De regreso de un período de descanso en que aproveché de explorar opiniones extranjeras -imaginarias- me encontré con la dura realidad de la política chilena.
Recordé que no hace mucho algunos autores proponían que en nuestro tiempo había ocurrido el fin de las ideologías e incluso el fin de la historia (Daniel Bell y Francis Fukuyama, respectivamente, como ustedes saben).
Sin embargo, en esta columna no pretendo en modo alguno formular el tipo de generalizaciones a las que aludo, las que, además, normalmente terminan por probar ser incorrectas.
Al concluir este ciclo de columnas, sugiero que el conjunto de hechos de la actual realidad política chilena señala que se estaría produciendo un ocaso de la moderación.
La moderación entendida como aquella capacidad para percibir, aceptar y convivir con el hecho que las otras personas existen y tienen derechos, intereses, expectativas, ideas, valores que pueden ser –y de hecho generalmente son- distintos de los propios.
Comprendida también como una actitud y conducta que incluye la disposición a aceptar que es preciso respetar, articular, agregar y armonizar los derechos, intereses, expectativas, ideas y valores propios con aquellos de los otros.
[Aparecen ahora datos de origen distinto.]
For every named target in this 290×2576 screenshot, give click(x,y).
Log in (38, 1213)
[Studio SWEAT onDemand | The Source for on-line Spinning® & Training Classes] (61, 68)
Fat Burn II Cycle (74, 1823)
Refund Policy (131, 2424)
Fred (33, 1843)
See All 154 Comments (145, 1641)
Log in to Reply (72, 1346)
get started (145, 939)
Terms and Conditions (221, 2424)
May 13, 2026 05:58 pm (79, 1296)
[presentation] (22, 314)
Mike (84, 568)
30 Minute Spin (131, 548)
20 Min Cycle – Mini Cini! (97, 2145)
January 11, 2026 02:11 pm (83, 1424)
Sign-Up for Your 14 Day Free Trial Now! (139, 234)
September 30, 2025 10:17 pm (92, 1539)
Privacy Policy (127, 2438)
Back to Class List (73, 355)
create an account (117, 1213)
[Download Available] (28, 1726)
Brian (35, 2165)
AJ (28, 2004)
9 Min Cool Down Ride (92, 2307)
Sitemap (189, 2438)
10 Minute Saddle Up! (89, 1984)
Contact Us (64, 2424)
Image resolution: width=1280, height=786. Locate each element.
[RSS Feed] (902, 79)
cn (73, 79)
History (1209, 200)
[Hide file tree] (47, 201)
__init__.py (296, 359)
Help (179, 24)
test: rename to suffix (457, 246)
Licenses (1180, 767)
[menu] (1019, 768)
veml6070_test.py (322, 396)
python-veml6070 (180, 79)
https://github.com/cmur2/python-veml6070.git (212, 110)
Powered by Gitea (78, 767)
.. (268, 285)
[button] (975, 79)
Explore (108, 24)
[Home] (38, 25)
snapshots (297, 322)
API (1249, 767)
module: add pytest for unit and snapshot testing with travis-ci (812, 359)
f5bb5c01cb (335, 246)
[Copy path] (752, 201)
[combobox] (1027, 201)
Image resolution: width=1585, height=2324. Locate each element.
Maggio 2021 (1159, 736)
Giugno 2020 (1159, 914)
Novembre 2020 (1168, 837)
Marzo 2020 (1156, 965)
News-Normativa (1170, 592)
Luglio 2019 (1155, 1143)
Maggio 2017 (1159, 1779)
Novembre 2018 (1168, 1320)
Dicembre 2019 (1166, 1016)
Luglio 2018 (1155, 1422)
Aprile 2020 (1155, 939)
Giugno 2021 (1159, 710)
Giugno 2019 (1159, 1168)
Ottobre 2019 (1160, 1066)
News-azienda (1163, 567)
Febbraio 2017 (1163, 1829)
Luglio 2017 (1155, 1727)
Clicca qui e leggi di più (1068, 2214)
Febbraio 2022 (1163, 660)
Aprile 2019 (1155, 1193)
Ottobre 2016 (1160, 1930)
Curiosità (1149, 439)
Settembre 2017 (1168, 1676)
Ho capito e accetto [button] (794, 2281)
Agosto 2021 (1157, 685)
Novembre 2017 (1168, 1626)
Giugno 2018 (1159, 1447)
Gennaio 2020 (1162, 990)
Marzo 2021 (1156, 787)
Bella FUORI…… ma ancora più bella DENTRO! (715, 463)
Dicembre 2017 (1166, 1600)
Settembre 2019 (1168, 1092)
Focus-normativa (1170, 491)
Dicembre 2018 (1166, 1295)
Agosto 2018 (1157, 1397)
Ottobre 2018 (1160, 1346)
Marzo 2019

En mi opinión, sin entrar al detalle de los hechos conocidos, de sus interpretaciones y de quien pueda tener o no la razón, la política chilena avanza a paso firme a una cada vez más precaria o casi inexistente moderación – tanto en el lenguaje como en las actitudes y conductas.
Los políticos, los partidos políticos, los parlamentarios, los pre-candidatos y candidatos a posiciones de poder –y sus respectivos séquitos-, los ciudadanos en las redes sociales, se enfrentan con entusiasmo y con un cada vez menor auto-dominio de las pasiones políticas.
Los políticos, observados desde fuera por cierto, parece que hubiesen olvidado o perdido esa perspectiva política democrática básica de que el enfrentamiento polarizado y sin moderación puede debilitar el mismísimo espacio en que existen y dar lugar a otro ignoto y generalmente peor escenario político.
De otro lado, la crecientemente inmoderada crítica al denominado “modelo” y al régimen político parece simplemente ignorar la necesidad de disponer y proponer a todos y cada uno de nosotros ciudadanos un modelo y régimen político alternativo, ojala mejor.
Por su parte, los defensores del modelo parecen padecer de una incapacidad para escuchar, prevenir, atender y resolver las demandas más apremiantes que provienen de la ciudadanía, especialmente aquella indignada y movilizada, que se expresa en las calles acompañada de una inveterada y ampliamente rechazada violencia.
La ciudadanía organizada y movilizada masivamente, a su vez, parece ignorar los límites razonables a sus expresiones de indignación y a sus demandas cuya satisfacción exigen tal y cual las presentan, y de inmediato. Así mismo, sus dirigentes tienden a ignorar o desperfilar la violencia de los grupos minoritarios que acompañan y aprovechan las movilizaciones masivas para actuar con violencia.
En fin, es en este panorama general que los políticos se enfrentan sin moderación y sobre la base de propuestas de personas, no de programas y políticas públicas específicas, sino de alguna persona individual que sería la o el mejor para enfrentar lo que viene por delante.
No cabe duda que existen dirigentes políticos, organizaciones e instituciones políticas moderadas. Pero no se ven ni se escuchan o leen allí donde a efectos ciudadanos más importa, esto es, la televisión, la radio, la prensa y demás medios de comunicación masivos.
El problema de fondo –sin ignorar ni menoscabar los asuntos económicos, la pobreza, desigualdades, injusticias, abusos, etcétera- es uno de carácter político.
Se trata, en mi opinión, que los dirigentes políticos demócratas moderados de la izquierda, el centro y la derecha, alcen sus voces, manifiesten sus opiniones y voluntades y representen a la mayoría del pueblo chileno, que tiende a la moderación, la valora y ha sufrido lo que significa perderla en política.